About the movie clips
One of the things Letterman's doing now is including movie clips during interviews with stars, something he almost never did back at NBC.
"It's not natural for him to go out and hawk a movie," Morton allowed. "It's not a natural thing for David Letterman. He still has feelings about show business that aren't those of Merv Griffin, who'd say, 'O0000, you're in "Baywatch."' That's not Letterman. You're never gonna change the guy, but he also understands his role at the network and understands his role in late-night television. He's the guy.
"And it's also because of the competition; we're competing for the top guests and to get them first.
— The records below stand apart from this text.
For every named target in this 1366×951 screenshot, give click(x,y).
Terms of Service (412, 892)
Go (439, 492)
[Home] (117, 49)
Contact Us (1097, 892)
You know, when the Leno show says, 'We'll give you a clip, and 10 minutes and you'll be the first guest out,' they then come to us and say, 'Well, Leno said this, and they'll give us this and that. What do you have to offer?' So, it's a competitive marketplace; you have to sometimes run the clips even though you don't like doing that."
Every little thing about "The Late Show" is analyzed to death by the show's star and staff. Making things look as though they are spontaneous on the air is a tough, meticulous job.
For instance, Tom Hanks is one of the show's favorite guests. Why? Because he works hard to plan out his segments with Letterman beforehand.
"Here's a two-time Oscar winner who will get on the phone with a segment producer on our show writing an interview for an hour, saying, 'I don't think we should talk about that. I have a better story if you ask me about when I worked for the country club with the golf clubs,' " explains Morton, recalling the now famous -- among Hanks fans, anyway -- incident with comic Slappy White before Hanks was performing for a living.
Morton's boss feels the same way. "He comes on our show like a first-time comic and each time -- he comes on, like, a couple of times each year -- he blows the roof off the dump," Letterman said. "And I have endless respect and admiration for a guy in his position
who is willing to do this. So, who do I think is funny? It's Tom Hanks."